Another important point: Tezos really early on was so fundamental in trying to build bridges between important institutions in the art world and blockchain. I was introduced to Art Basel and the folks there through Tezos. My friend Jesse Damiani, gives me to his friend, Reid Yager, who was supporting the Tezos ecosystem at the time. He invited me to come in when Tezos was sponsoring a booth at Miami Art Basel. That was my first time experiencing Art Basel. Tezos very kindly invited me to come in and talk about Blockchain within that context. It was revelatory to see how blockchain, digital art, and AI poetics connect with traditional and contemporary art. Tezos played a quiet but crucial role in sparking those conversations—many of which are now shaping events like Art Basel, even if they don’t always get the credit.
Sasha Stiles, Are you ready for the future?, 2019 - ongoing. Photograph courtesy of the artist.
Questions from the Future
Merzmensch: Thinking of Tezos and that epoch: What struck me was the sense of connection, community, and experimentation—a real shift from pastcultural models. Artists inspired fans, and fans began creating, leading artists to admire their audiences in return. That mutual exchange felt truly transformative. Our conversation is about to end soon, and I prepared three weird questions for you.
Who do you hope is reading your work in 2125?

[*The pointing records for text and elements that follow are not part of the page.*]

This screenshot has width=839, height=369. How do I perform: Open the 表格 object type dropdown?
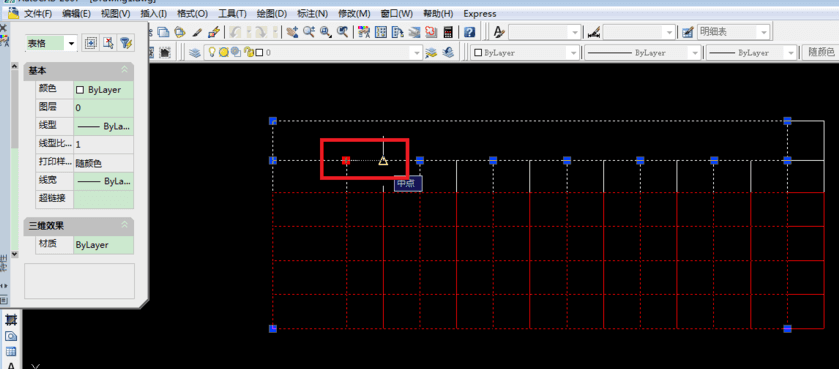[x=51, y=43]
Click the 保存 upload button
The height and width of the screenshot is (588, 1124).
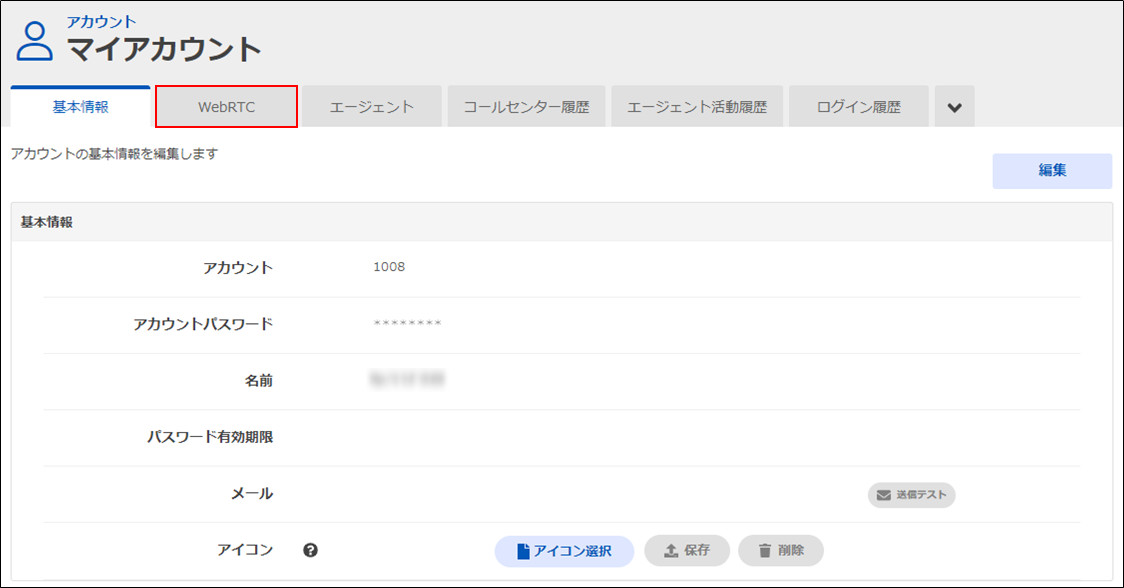coord(687,551)
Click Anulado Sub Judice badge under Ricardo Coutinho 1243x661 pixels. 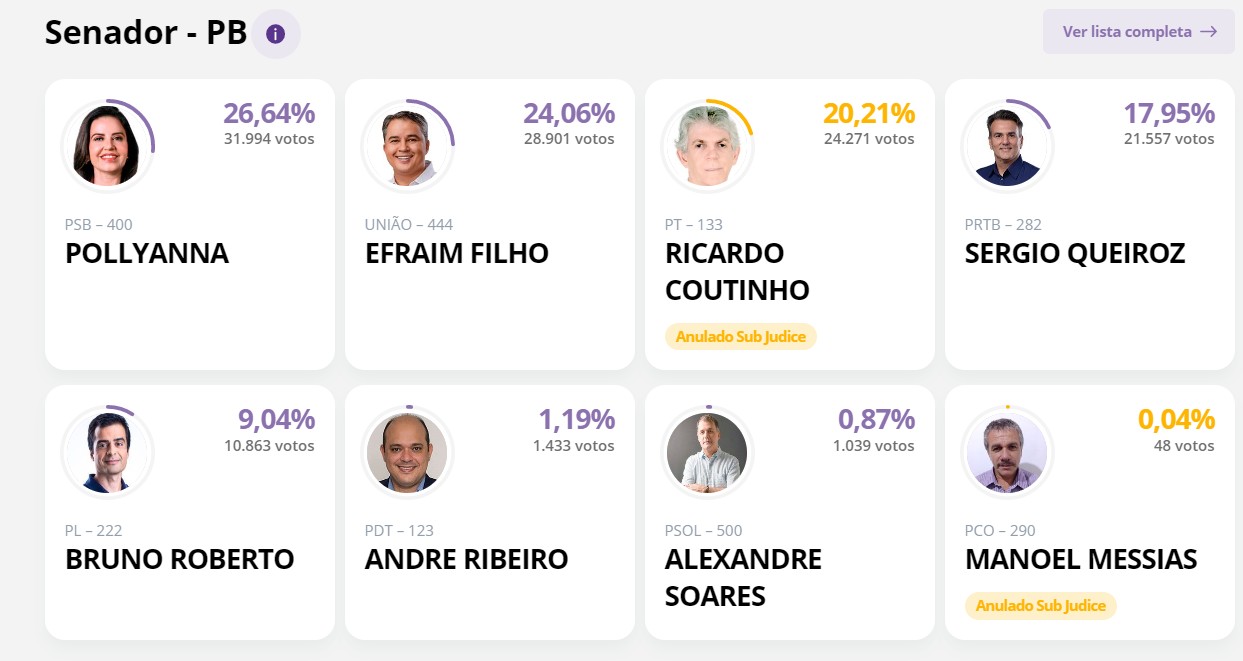(x=741, y=337)
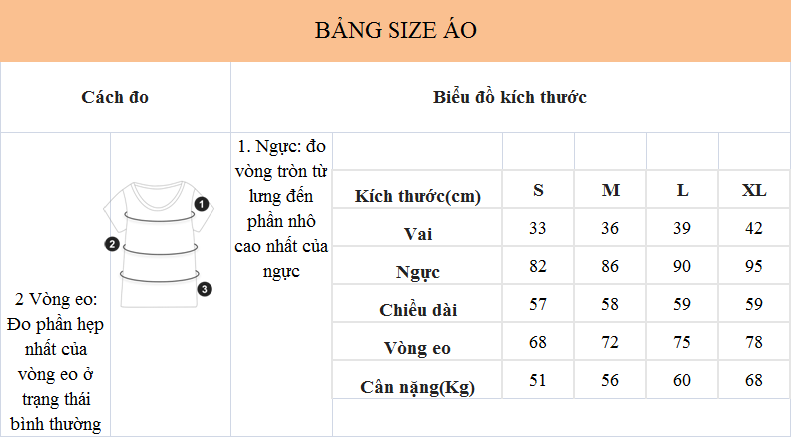Click the XL size column header
This screenshot has width=791, height=437.
(x=754, y=190)
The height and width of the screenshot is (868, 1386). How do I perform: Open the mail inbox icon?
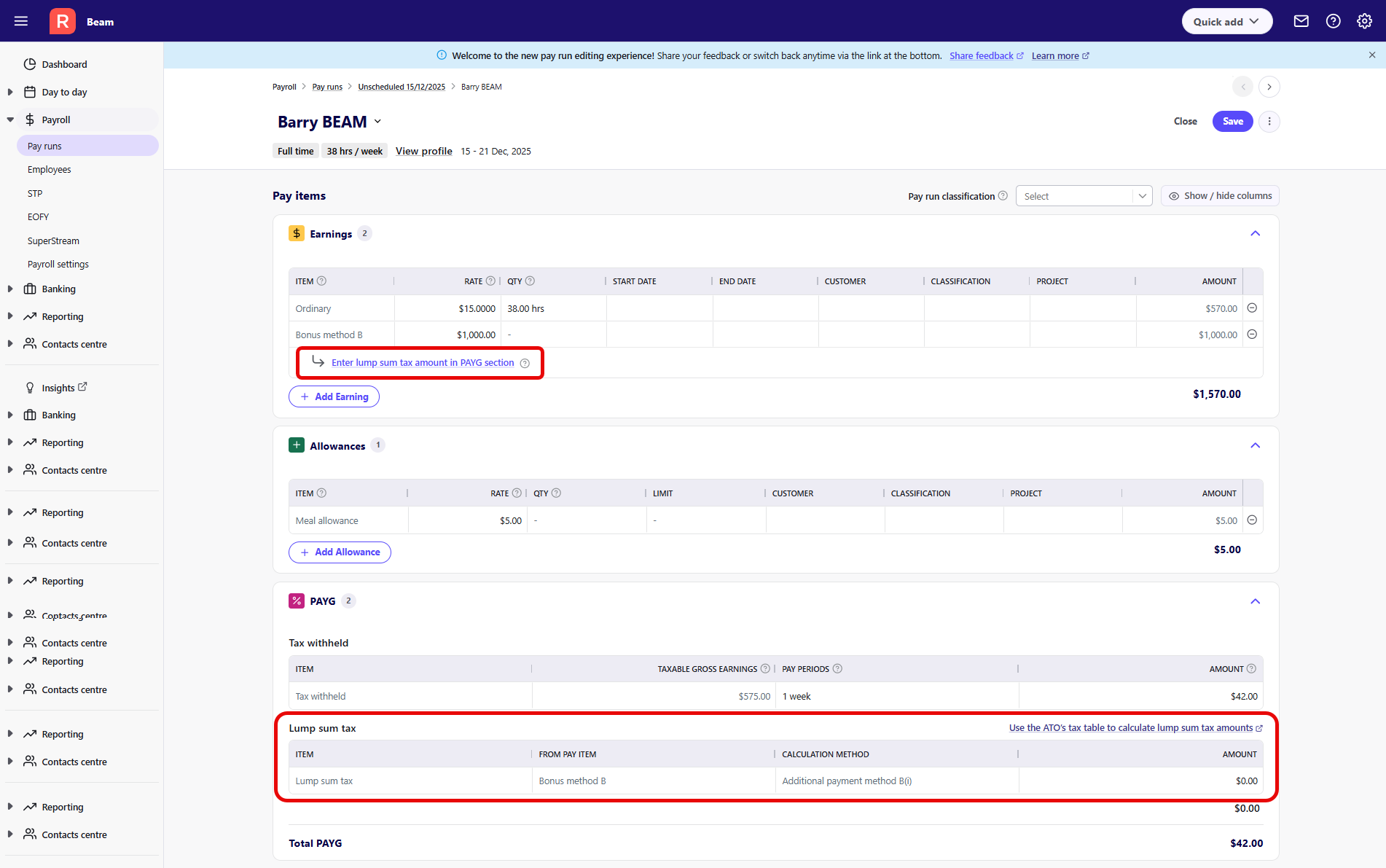pyautogui.click(x=1301, y=21)
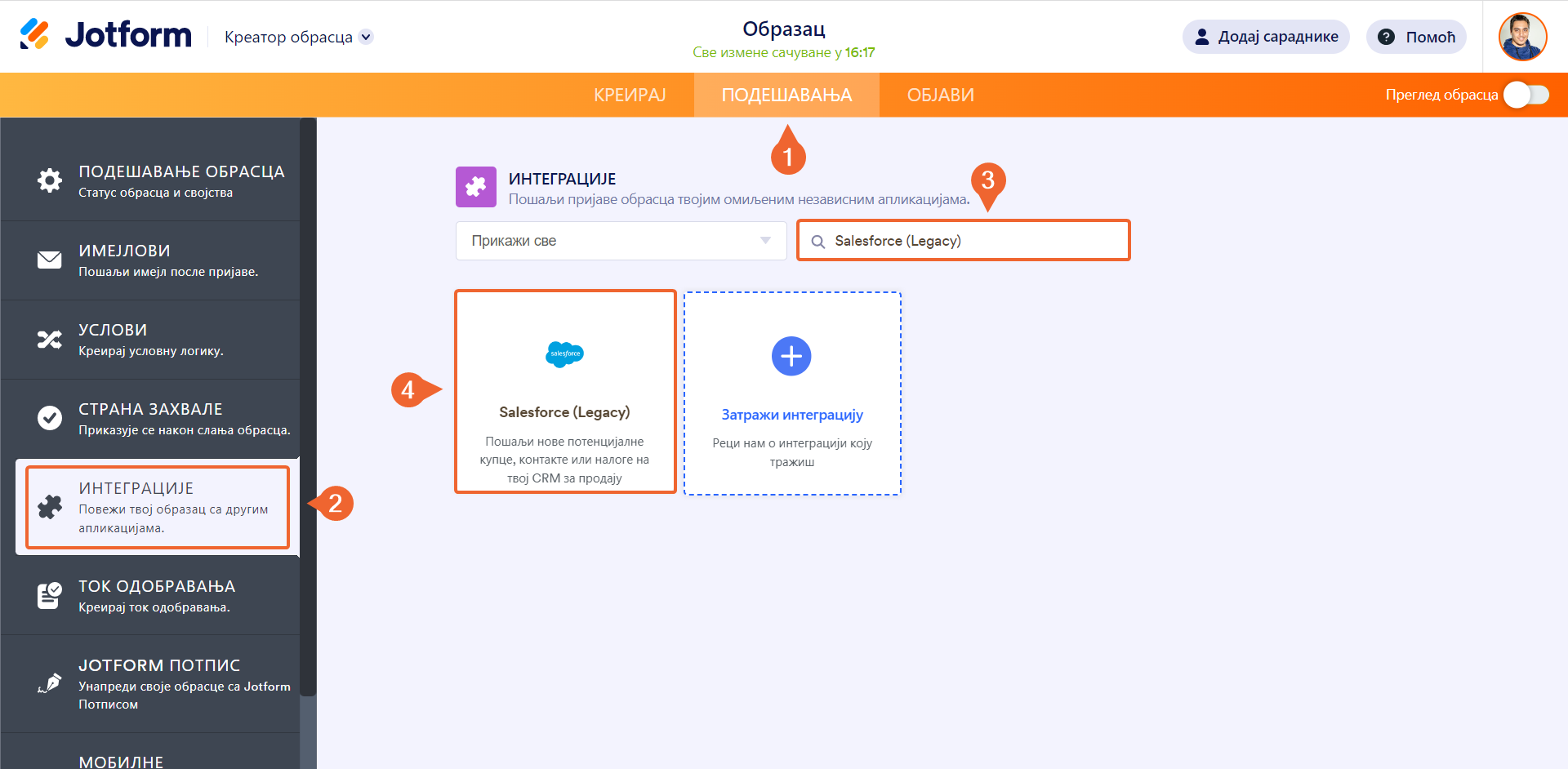Expand the Form Builder product dropdown chevron

tap(367, 37)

Sasha Stiles: I honestly can't imagine what we'll become, but I often write with future generations in mind. My work aims to capture what it feels like to be human in this seismic moment—on the edge of AI, blockchain, and massive change. I hope it speaks to a more empathetic and enlightened society ahead.
Is there a word you wish existed, but doesn't yet?
Sasha Stiles: I mean there's a couple practical words I wish existed. How do we talk about poetry that isn't just printed, conventionally distributed. How can we call creating language using audio-visual and generative tools. I haven't found the appropriate term for that yet. So I end up saying things like “AI poetry,” or “generative language,” and none of that feels right. So I'm constantly sifting through my vocabulary looking for the right term. What about artworks that are hybrids of the digital and the analog? We keep inventing jargon like “phygital,” but that doesn't seem right as well. We need to articulating more critically and thoughtfully. One day we will invent such terms, but now? I don't know yet.
Merzmensch: Probably we need some decades for such words. The future will show.
The last question. Do you think the machines dream of us?
Sasha Stiles: I do. The word dream is obviously something that we're personifying and anthropomorphizing. But I think that computational systems, through the way they process information, through the way they organize and understand data, at the end do dream. They're taking tons of information about us and by us, being trained on our cultural heritage. They're all full of human information, they're full of humans, of our hopes, our dreams, our fears, our shortcomings, our successes, our failures. So what else could machines be dreaming of if not of humans?